YOUR INSTRUCTIONS: Give again, word for word, each line below starting at the one that contains "You are a computer-use" and ending at the one that contains "Instruction: Select the".

[Opening RAW DATA section]

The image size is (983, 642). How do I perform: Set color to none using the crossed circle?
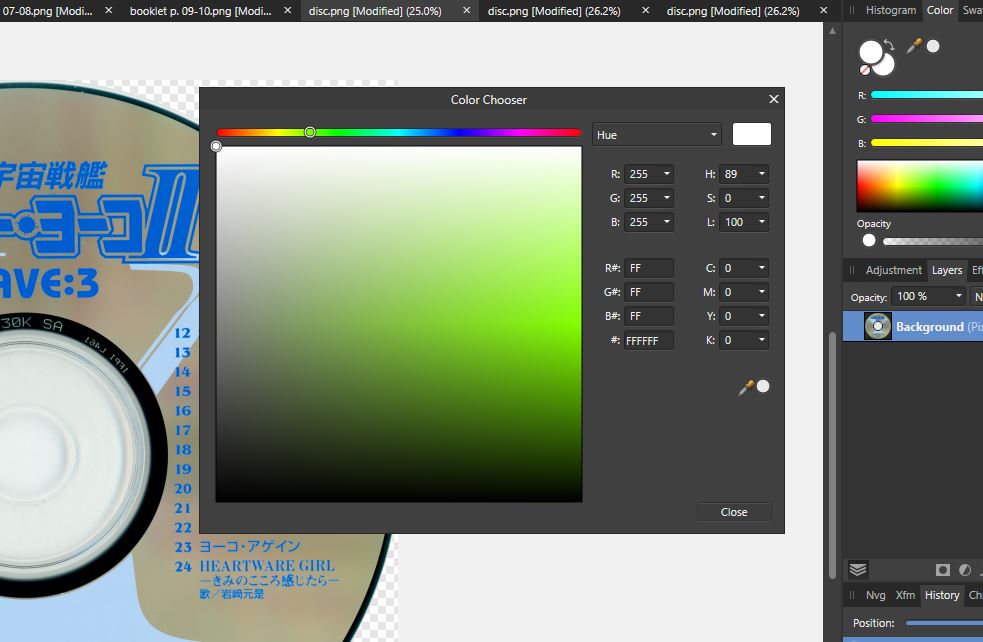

[Closing RAW DATA section]
[Opening RAW DATA section]

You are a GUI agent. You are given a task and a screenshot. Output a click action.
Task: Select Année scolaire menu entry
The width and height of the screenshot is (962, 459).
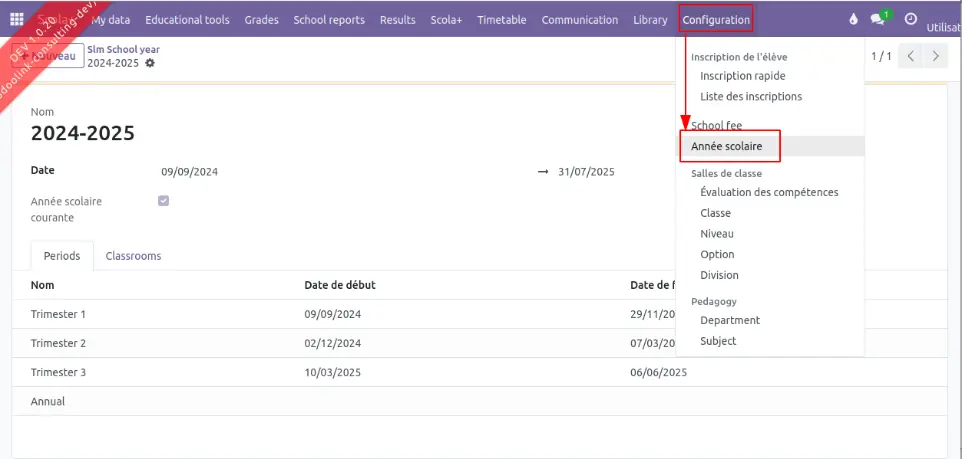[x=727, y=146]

[Closing RAW DATA section]
[Opening RAW DATA section]

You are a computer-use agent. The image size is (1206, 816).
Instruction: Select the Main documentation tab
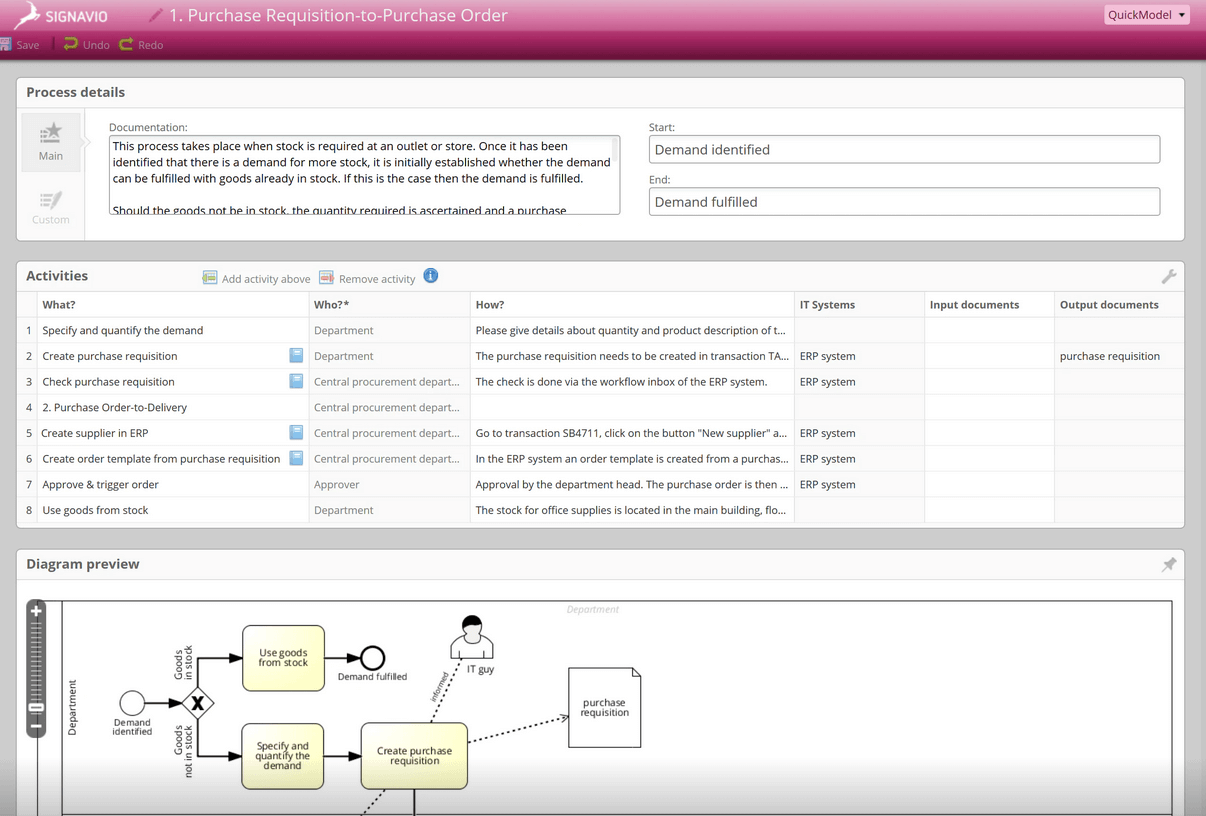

[Closing RAW DATA section]

RESPONSE AREA:
You are a computer-use agent. The image size is (1206, 816).
Instruction: Select the Main documentation tab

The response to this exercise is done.